## DIRECTIONS FOR THIS TASK
Look below for the line containing "Tick the Bar" and the line containing "The height and width of the screenshot is (1080, 2400)."; repeat exactly those two lines and all lines between them, and nothing else.

## DATASET EXCERPTS

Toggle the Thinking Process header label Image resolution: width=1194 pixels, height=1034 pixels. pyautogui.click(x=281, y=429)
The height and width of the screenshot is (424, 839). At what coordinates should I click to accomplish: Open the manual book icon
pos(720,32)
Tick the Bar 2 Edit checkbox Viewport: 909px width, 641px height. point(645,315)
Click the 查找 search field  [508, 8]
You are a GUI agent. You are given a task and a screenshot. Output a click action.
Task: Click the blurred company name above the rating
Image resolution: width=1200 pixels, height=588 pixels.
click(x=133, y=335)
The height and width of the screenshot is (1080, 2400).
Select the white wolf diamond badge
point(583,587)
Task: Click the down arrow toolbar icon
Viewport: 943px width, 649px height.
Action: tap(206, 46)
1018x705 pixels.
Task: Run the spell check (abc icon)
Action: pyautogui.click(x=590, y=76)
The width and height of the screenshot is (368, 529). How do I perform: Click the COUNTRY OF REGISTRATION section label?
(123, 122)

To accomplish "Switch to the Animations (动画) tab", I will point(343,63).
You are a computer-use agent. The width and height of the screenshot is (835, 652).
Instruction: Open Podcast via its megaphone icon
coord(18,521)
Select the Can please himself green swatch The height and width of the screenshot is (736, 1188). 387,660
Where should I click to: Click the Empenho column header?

## OUTPUT FOR THIS EXERCISE
Tick the Bar 2 Edit checkbox Viewport: 909px width, 641px height. point(645,315)
Click the 查找 search field  [508, 8]
You are a GUI agent. You are given a task and a screenshot. Output a click action.
Task: Click the blurred company name above the rating
Image resolution: width=1200 pixels, height=588 pixels.
click(x=133, y=335)
The height and width of the screenshot is (1080, 2400).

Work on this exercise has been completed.